[Texto]:
Corre un tiempo en América Latina en que se riñe por unas cuantas cosas, algunas menos alucinantes que otras y a la vez hasta entendibles, bajo la óptica esquizofrénica de los aires y sentidos que se viven.
Se pelea por la posesión de una isla diminuta en el Amazonas, que apareció porque el Amazonas es así, mágico y fundador, orfebre de las maravillas, y se discute porque el Amazonas, sin él quererlo, es frontera y camino, para colmo considerado como lo peor que pueda considerarse a un artista: como un recurso.
Hay disputas por el acceso al mar, en unos por poder llegar a él, en otros por poder vivir de él y que un número de familias, que se cuentan con los dedos de dos manos, no decidan dónde, cómo y quién pesca.
Se escuchan discusiones por la propiedad de los pedazos de hielo de la Antártida y por la propiedad de los nichos de inversión y extracción de internacionales y locales.

[Ejercicio propuesto A]: En el texto sobre las disputas en América Latina, ¿cómo se considera al Amazonas, según lo que se describe como lo peor que pueda considerarse a un artista?
[Ejercicio propuesto B]: Retome el texto sobre las disputas en América Latina a continuación de su última oración.
Los datos siguientes son un material aparte, independiente del texto.

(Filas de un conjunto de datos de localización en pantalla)
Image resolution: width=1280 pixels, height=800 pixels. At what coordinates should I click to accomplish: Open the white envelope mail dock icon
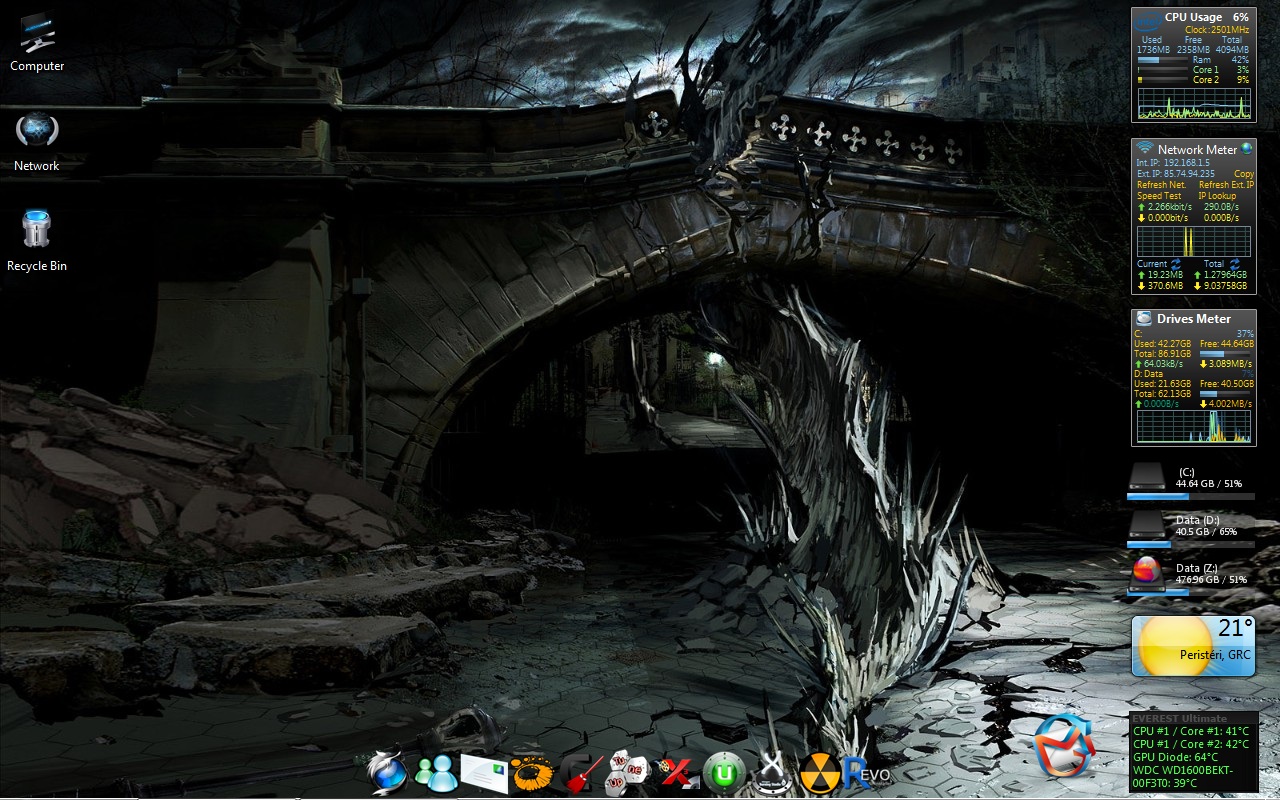pos(485,772)
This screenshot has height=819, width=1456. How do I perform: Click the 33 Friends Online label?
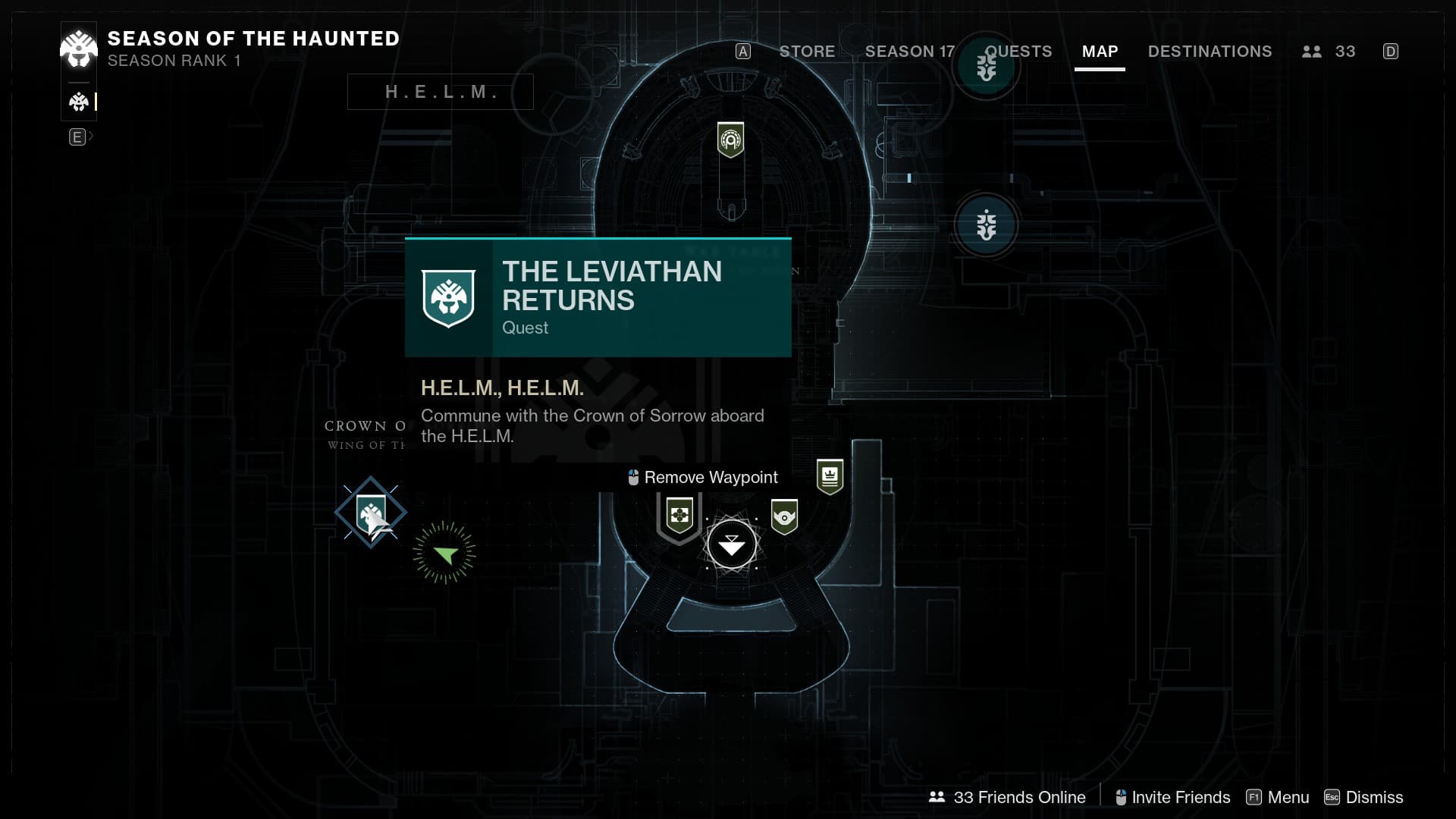[1008, 797]
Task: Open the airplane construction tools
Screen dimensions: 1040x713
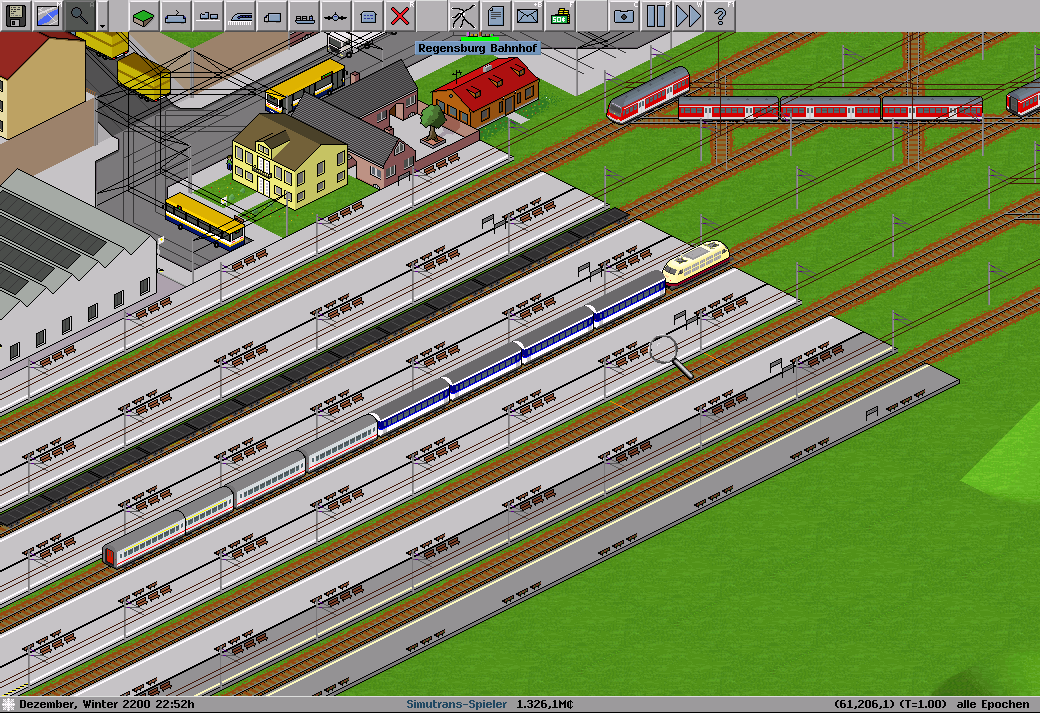Action: tap(336, 15)
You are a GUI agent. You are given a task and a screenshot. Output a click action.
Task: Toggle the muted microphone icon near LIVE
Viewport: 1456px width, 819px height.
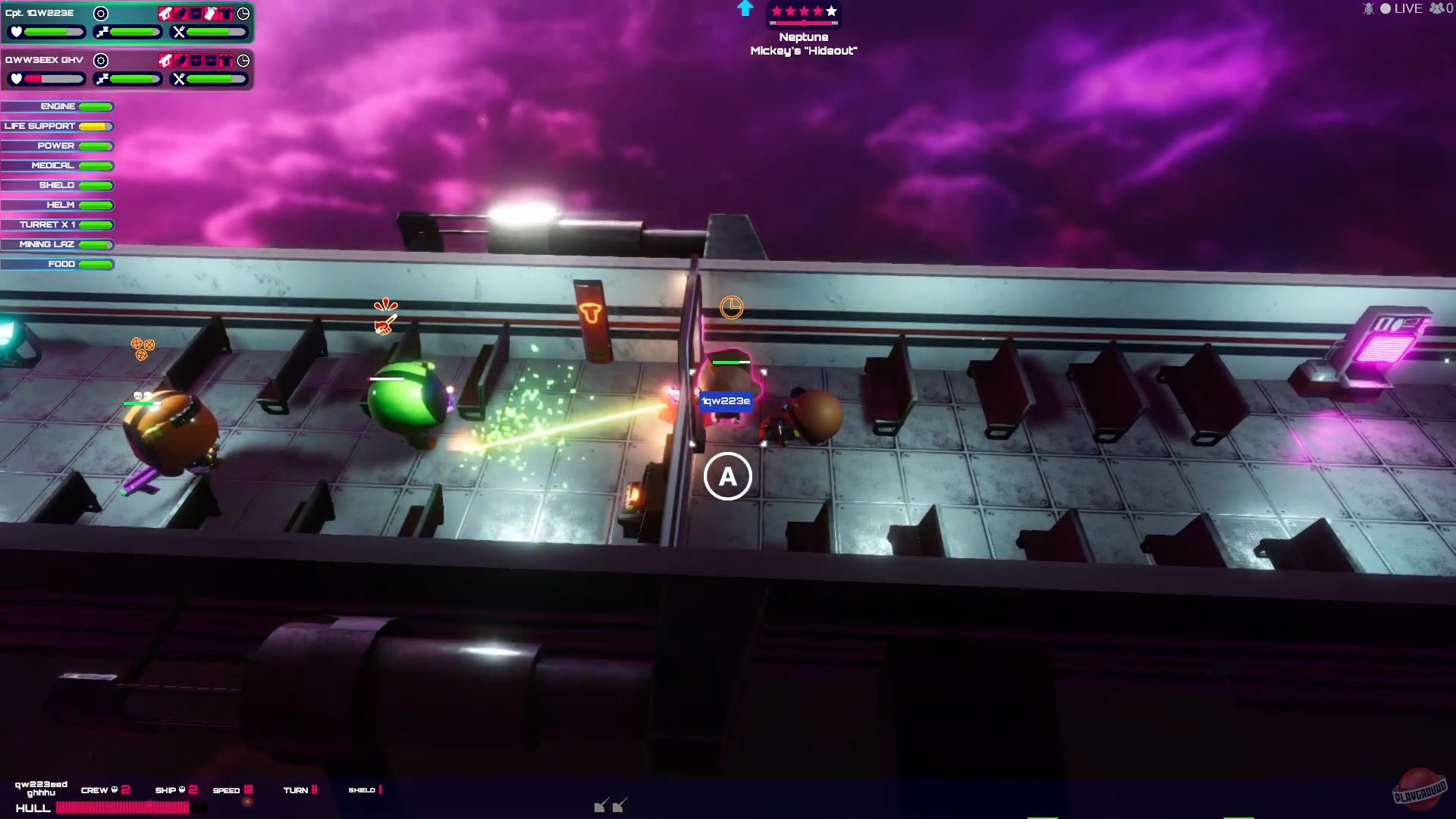[1367, 8]
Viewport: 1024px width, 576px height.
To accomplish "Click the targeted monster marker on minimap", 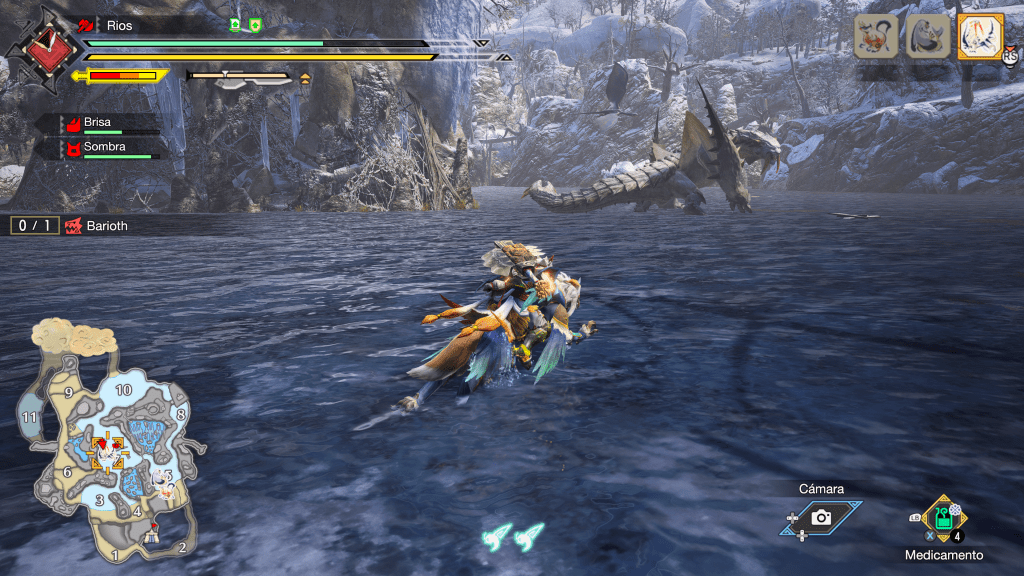I will [x=106, y=451].
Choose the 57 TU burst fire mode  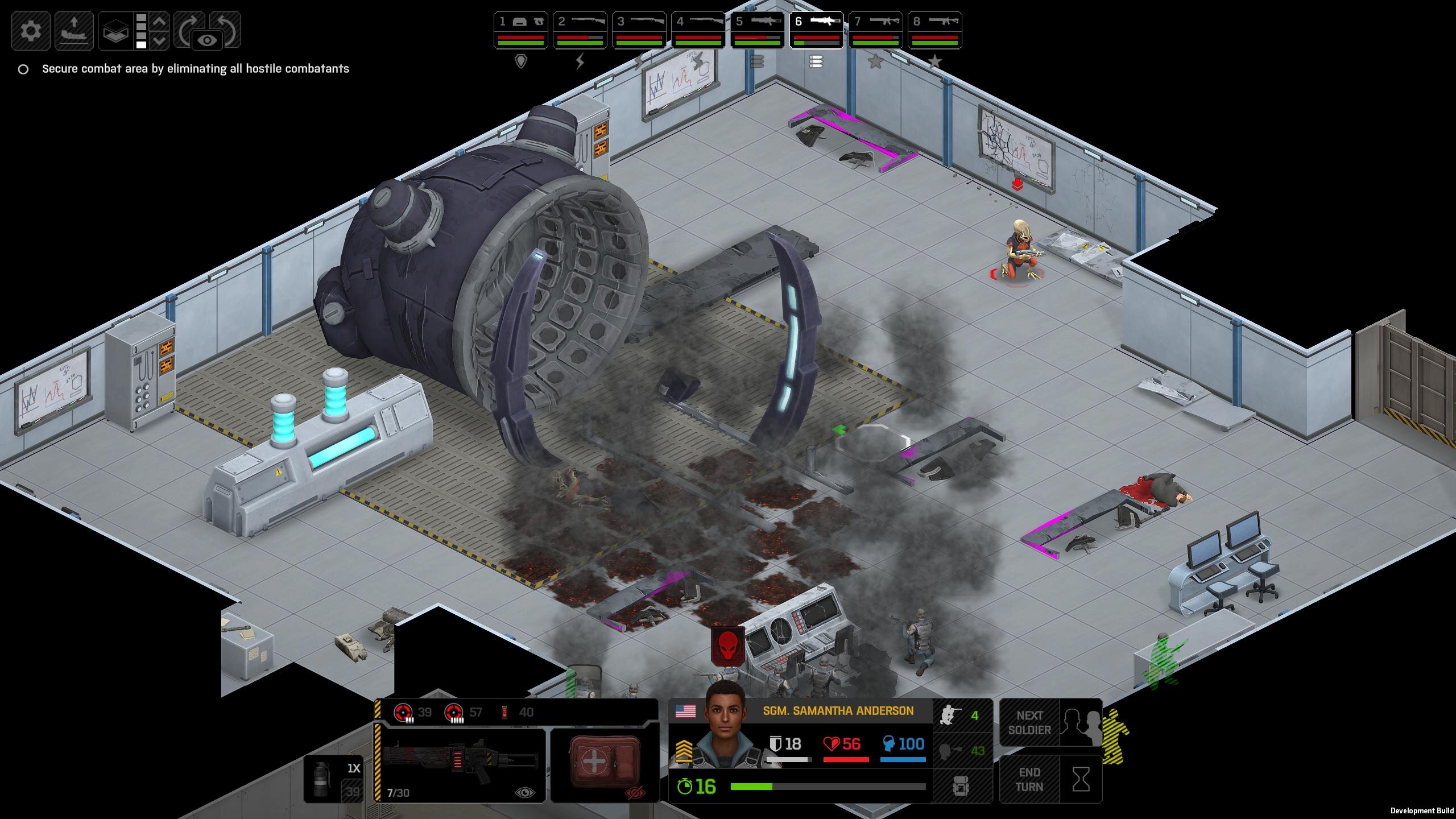pyautogui.click(x=463, y=712)
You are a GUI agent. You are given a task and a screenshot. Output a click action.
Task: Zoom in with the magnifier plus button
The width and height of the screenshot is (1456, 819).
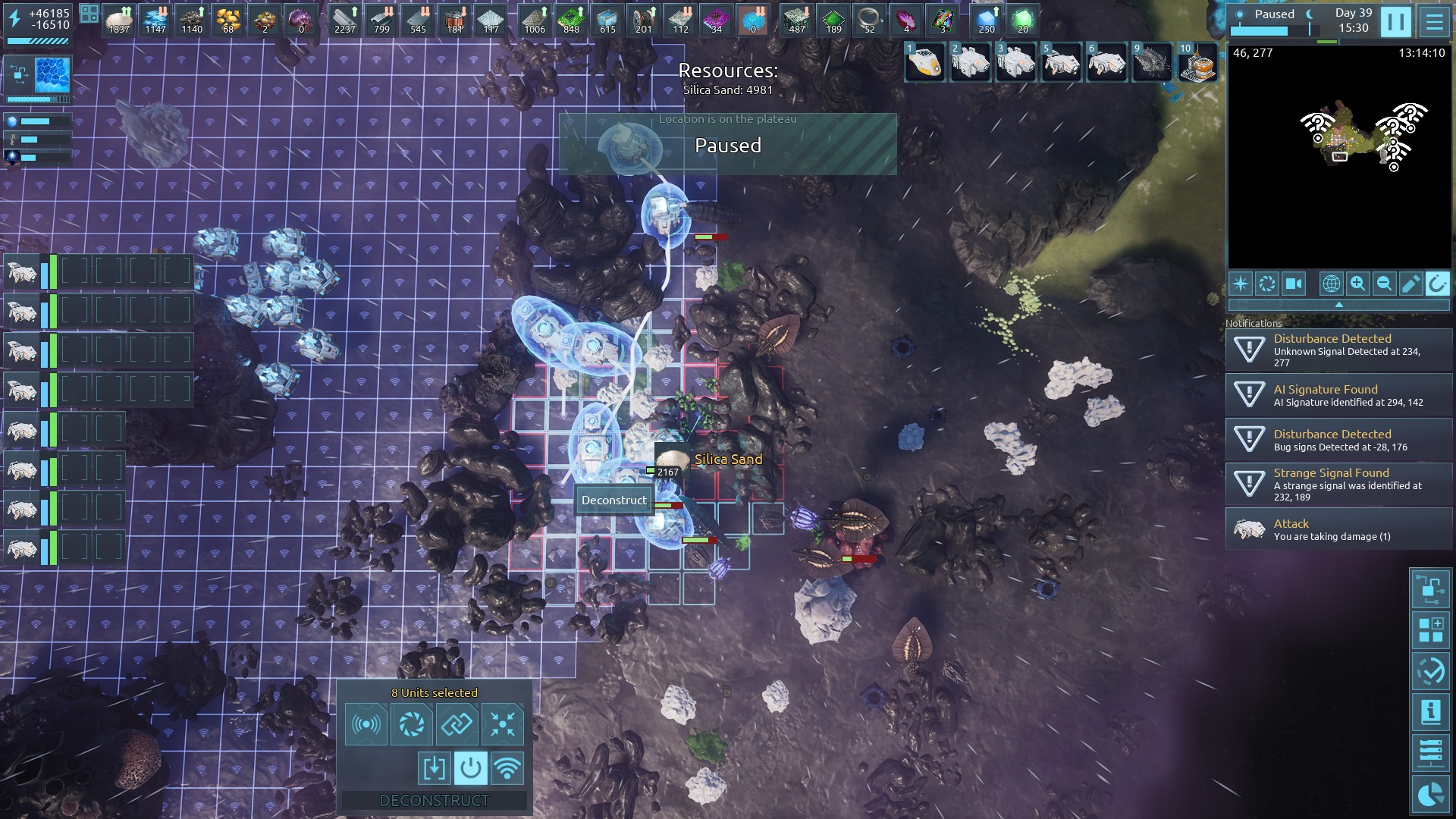pos(1357,284)
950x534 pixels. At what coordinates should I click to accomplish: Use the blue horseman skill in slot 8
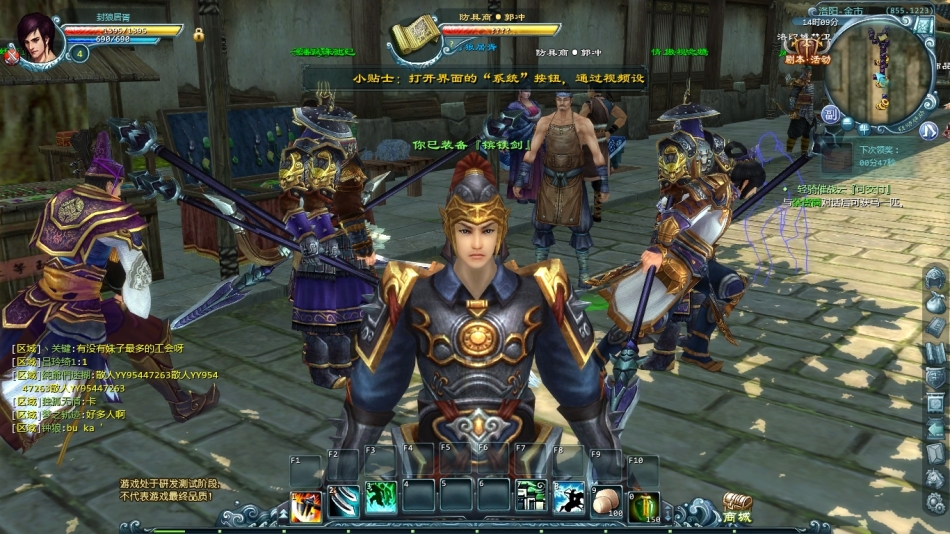coord(568,499)
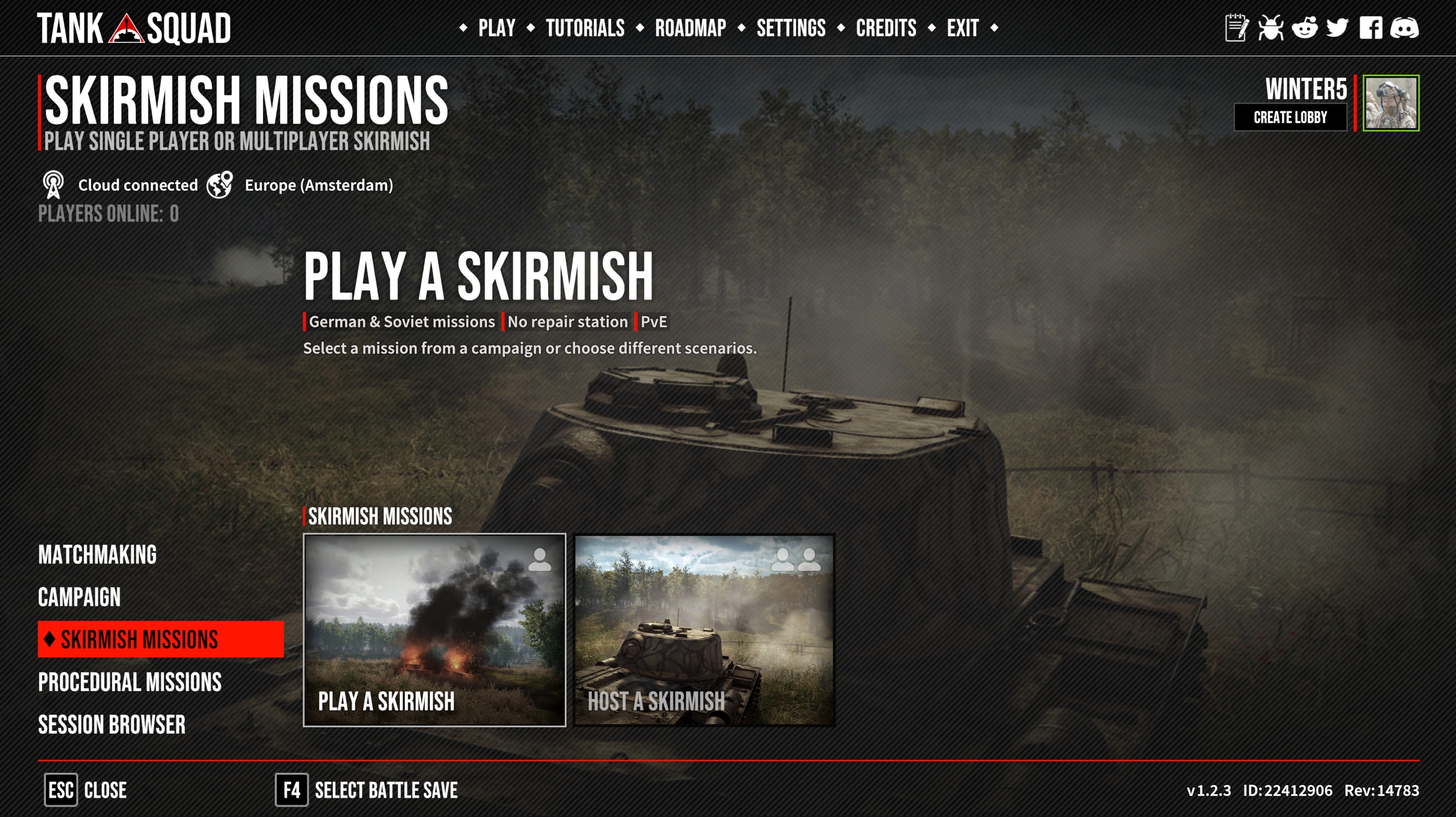Screen dimensions: 1456x817
Task: Open the bug report icon
Action: pyautogui.click(x=1270, y=28)

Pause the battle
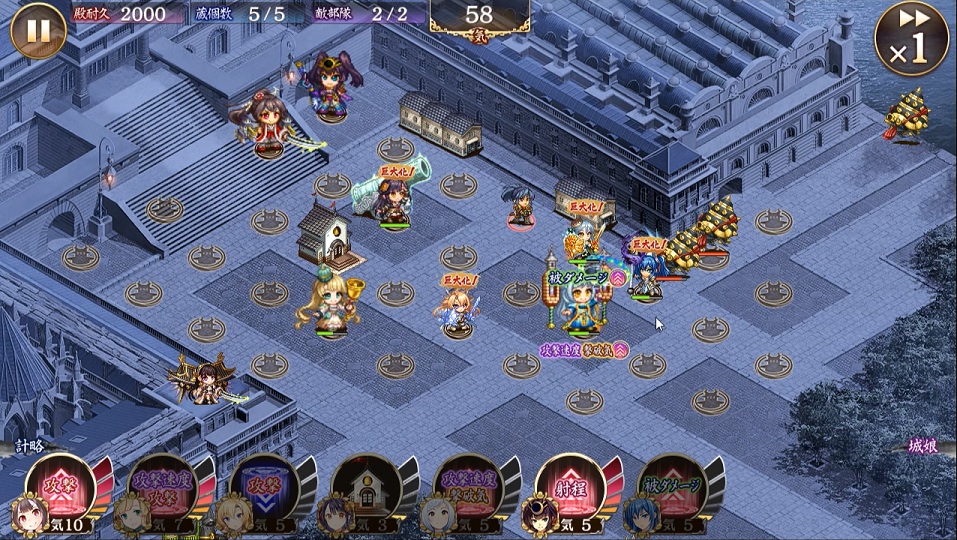[x=38, y=31]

[Resultado obtenido A]: Como un recurso.

[Resultado obtenido B]:
Terrorista es cualquier cosa que se mueva raro, y legítimo apenas lo legal, y lo legal sagrado, y para cumplir con Dios hay que cumplir la ley, y si el sueño es Dios el sueño es la ley.
Se discute quién puede pasar o no, quién puede votar o no, quién puede trabajar o no, quién puede vender o no, quién puede quedarse o no, quién puede matar o no, cómo se puede hablar o no.
Irán, Rusia, Venezuela, Cuba y Nicaragua son querellas vinculantes de corbata entre aspirantes a presidentes y parlamentarios, quienes para poder ser y seguir siendo tienen que decir –palabras más, palabras menos– la contraseña.
Sin embargo, hubo un tiempo en que nada de esto era así, un tiempo parecido al más temprano que tarde.
Por entonces, los pueblos celebraban las nuevas, irregulares y constantes creaciones de los grandes ríos y los grandes ríos, como los pequeños, más que fronteras, eran nexos, no eran recursos sino vida.
En ello, los grandes y pequeños ríos se parecían al mar y a las montañas y al hielo de la Antártida y a la tierra, con todo lo que tiene arriba y abajo.
Terror no daban ni las bestias de las selvas y lo legal se subyugaba a lo legítimo, y la legitimidad era el culto, sagrado como Dios, a la dignidad plena.
Pasaba y se quedaba quien quería, votar no era más importante que participar, trabajaba el feliz, ni el alma ni el jabón ni el plato de comida ni la cura tenían precio. Se mataba a bombazos la desesperanza.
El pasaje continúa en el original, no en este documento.